Ministerie van Volksgezondheid, Welzijn en Sport


4. Antwoorden op kamervragen van Uitslag over de titel van verpleegkundig specialist

Antwoorden op kamervragen van Uitslag over de titel van verpleegkundig specialist

Kamerstuk, 4 mei 2009

De Voorzitter van de Tweede Kamer
der Staten-Generaal
Postbus 20018
2500 EA DEN HAAG

4 mei 2009

MEVA-K-U-2922007

Antwoorden van minister Klink op de vragen van het Kamerlid Uitslag (CDA) over de titel van verpleegkundig specialist (2009ZO5068).

Vraag 1 en 2

Is het waar dat de Verpleegkundig Specialist vanaf 26 maart a.s. wel de titel `Verpleegkundig Specialist' mag voeren, maar dat daarvoor nog steeds de wettelijke grondslag ontbreekt? 1)
Zo ja, wat betekent het als daarmee niet de wettelijke bevoegdheden zijn geregeld?
Deelt u de mening dat aan deze kwestie prioriteit moet worden gegeven? Zo ja, wanneer is de wettelijke grondslag voor Verpleegkundig Specialist tot stand gebracht?

Antwoord 1 en 2

Ik heb op aanvraag van het College Specialismen Verpleegkunde op grond van artikel 14 van de Wet op de Beroepen Individuele Gezondheidszorg (Wet BIG) vier specialistentitels erkend. Hiervan is op 6 februari 2009 in de Staatscourant, nr. 1877, melding gemaakt. Hiermee is er vanaf die datum sprake van een wettelijke grondslag voor deze specialistenstitels. Op 26 maart 2009, de datum die u noemt, heb ik tijdens een feestelijke bijeenkomst de eerste vier wettelijk erkende verpleegkundig specialisten welkom geheten op mijn ministerie. Er bestaat dus een wettelijke grondslag voor mijn besluit om de bedoelde specialistentitels op verpleegkundig terrein als wettelijke erkende titels aan te merken.

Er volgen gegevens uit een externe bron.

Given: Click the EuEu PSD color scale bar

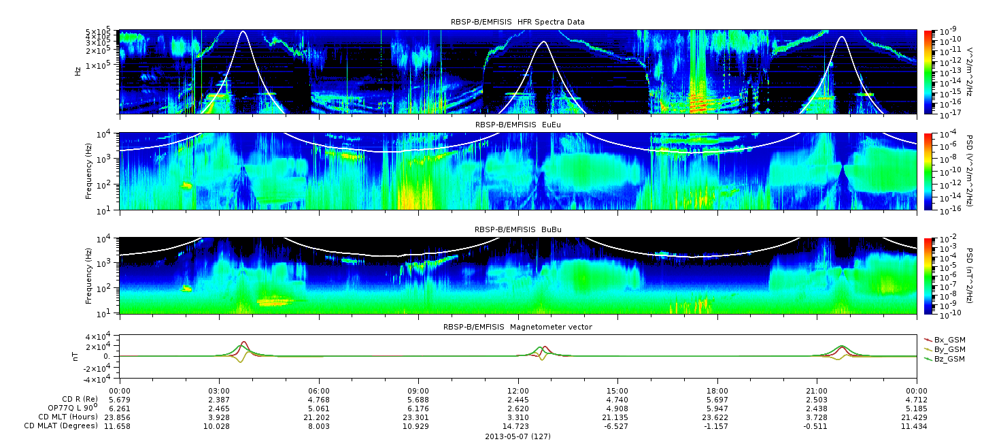Looking at the screenshot, I should point(929,171).
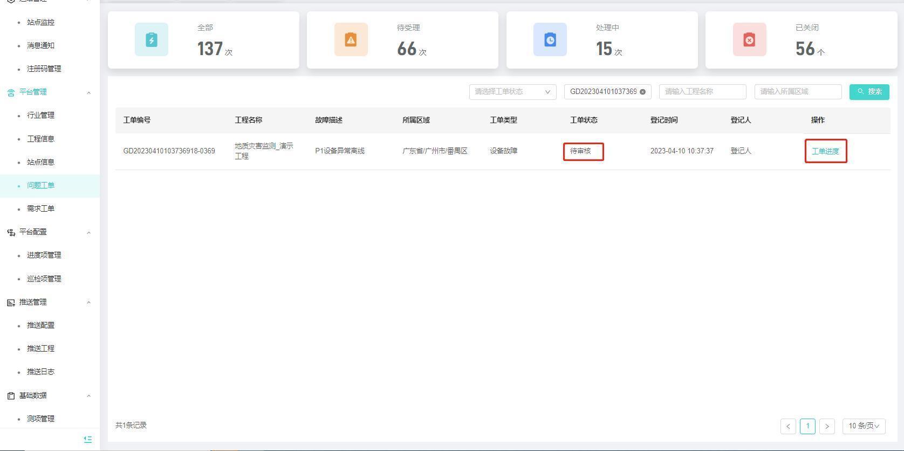Viewport: 904px width, 451px height.
Task: Collapse the 平台管理 menu section
Action: 89,93
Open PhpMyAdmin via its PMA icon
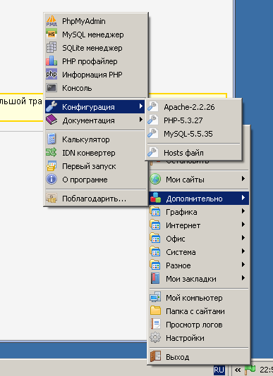 tap(51, 21)
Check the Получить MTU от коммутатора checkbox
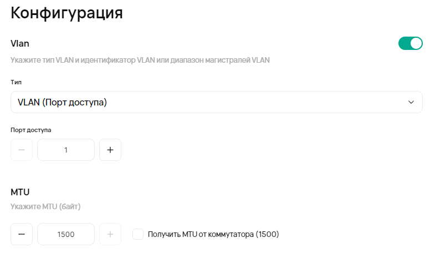Image resolution: width=430 pixels, height=273 pixels. [x=138, y=234]
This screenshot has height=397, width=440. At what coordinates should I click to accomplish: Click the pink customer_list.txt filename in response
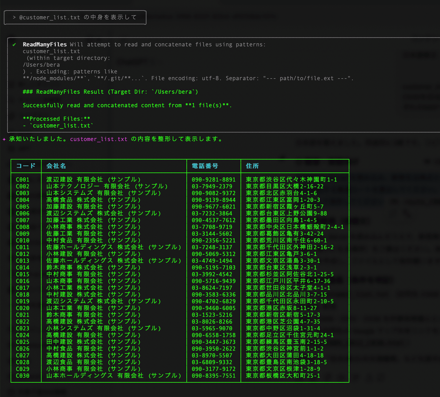tap(99, 139)
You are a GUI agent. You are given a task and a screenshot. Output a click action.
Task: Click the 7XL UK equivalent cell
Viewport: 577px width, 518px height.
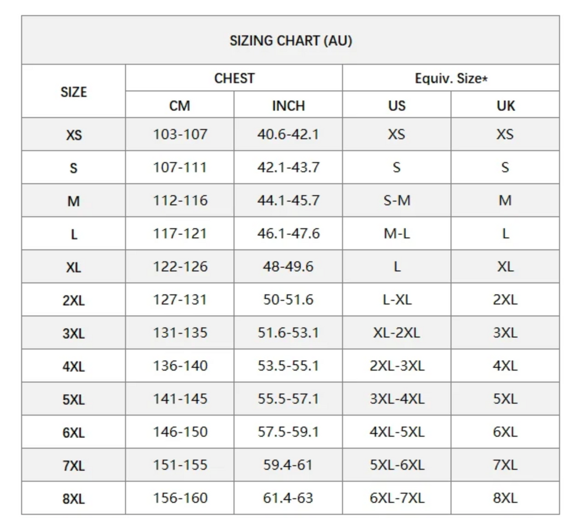(505, 465)
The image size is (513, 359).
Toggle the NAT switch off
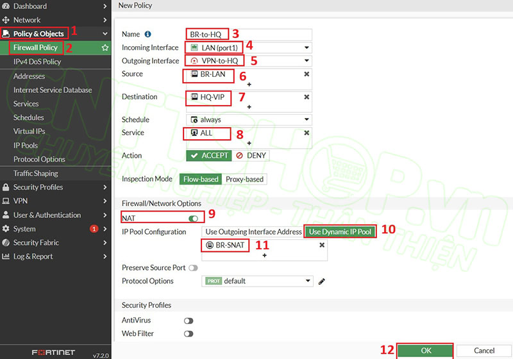tap(193, 219)
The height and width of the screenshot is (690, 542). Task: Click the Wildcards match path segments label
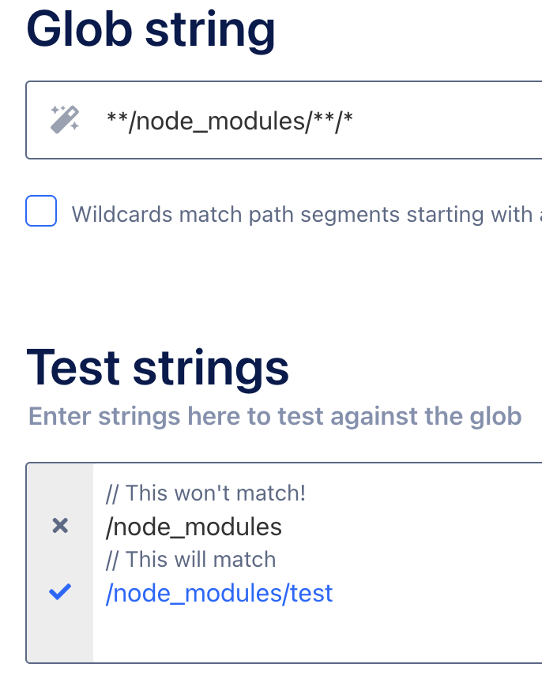click(300, 214)
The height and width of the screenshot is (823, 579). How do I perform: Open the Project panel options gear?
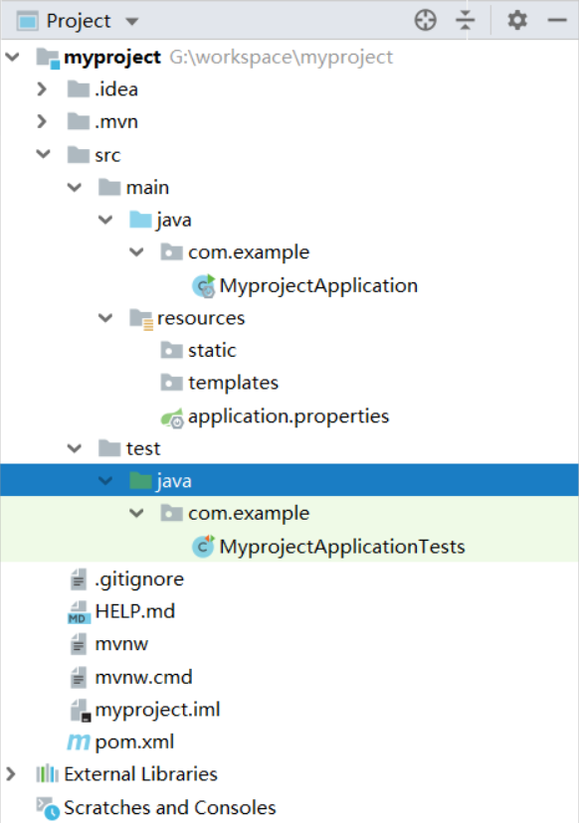pyautogui.click(x=516, y=20)
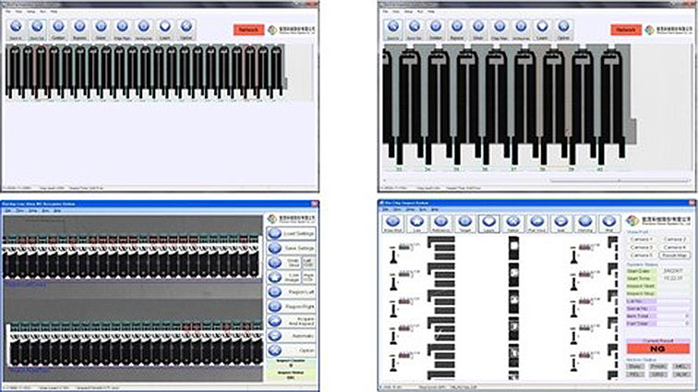Open the File menu in the top-left window
This screenshot has width=698, height=392.
9,12
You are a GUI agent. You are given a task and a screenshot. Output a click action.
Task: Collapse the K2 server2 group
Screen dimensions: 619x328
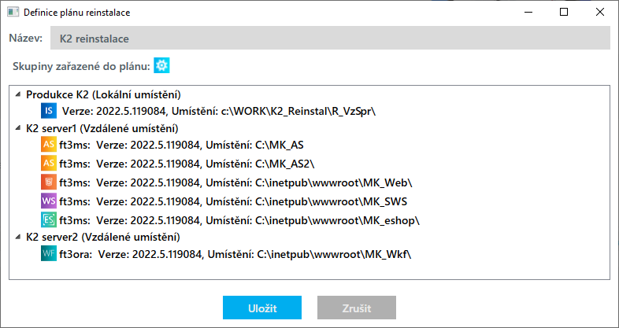(x=18, y=237)
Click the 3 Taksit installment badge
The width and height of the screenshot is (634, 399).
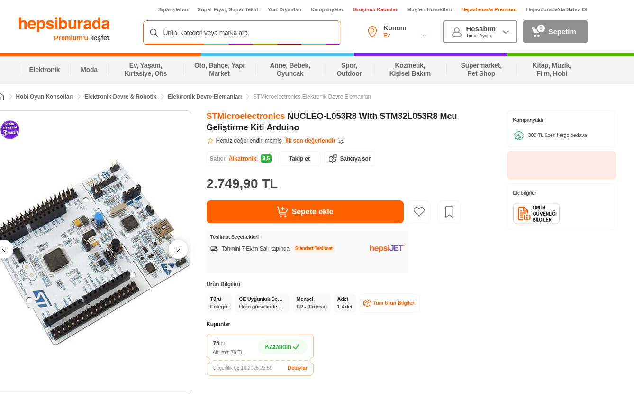tap(10, 130)
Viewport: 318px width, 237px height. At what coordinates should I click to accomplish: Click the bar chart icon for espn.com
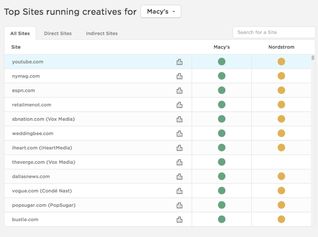pyautogui.click(x=179, y=90)
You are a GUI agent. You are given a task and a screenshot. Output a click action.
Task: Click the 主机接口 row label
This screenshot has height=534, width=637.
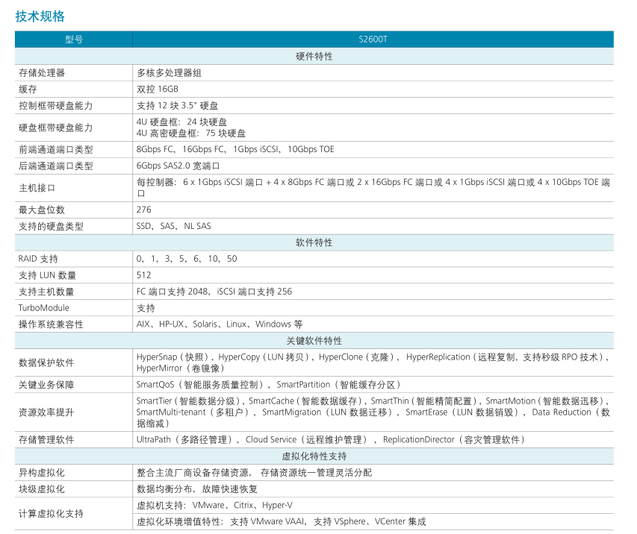point(37,187)
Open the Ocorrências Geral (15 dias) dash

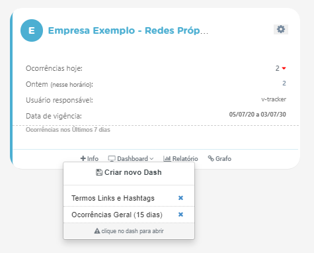117,215
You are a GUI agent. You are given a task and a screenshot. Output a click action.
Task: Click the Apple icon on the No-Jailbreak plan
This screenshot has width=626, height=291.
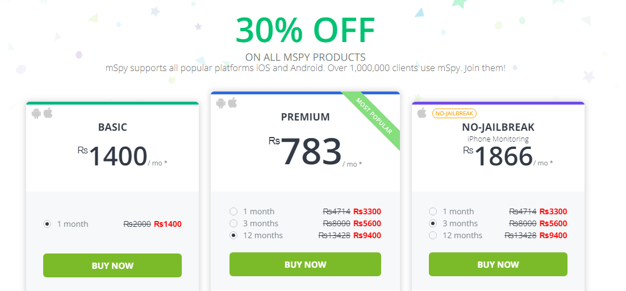(x=422, y=113)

Momenteel ben ik bezig met de voorbereiding van een wijziging van de Wet BIG op basis waarvan er tijdelijk bevoegdheden met betrekking tot het zelfstandig indiceren van voorbehouden handelingen kunnen worden toegekend aan andere dan artsen, verloskundigen en tandartsen. Indien de wetswijziging van kracht wordt, ben ik voornemens bij algemene maatregel van bestuur, de wettelijk erkende specialismen verpleegkunde als beroepsbeoefenaren aan te wijzen, die tijdelijke bepaalde aangewezen voorbehouden handelingen zelfstandig mogen indiceren en uitvoeren.
Ik ben het met u eens dat de wetswijziging van de Wet BIG van groot belang is, maar deze concurreert met andere, mede door de Kamer aangegeven prioriteiten. Het is echter niet zo dat de instelling van de verpleegkundig specialist en de wettelijke erkenning van een aantal specialistentitels zonder enig belang is totdat zij een aantal voorbehouden handelingen mogen indiceren en verrichten.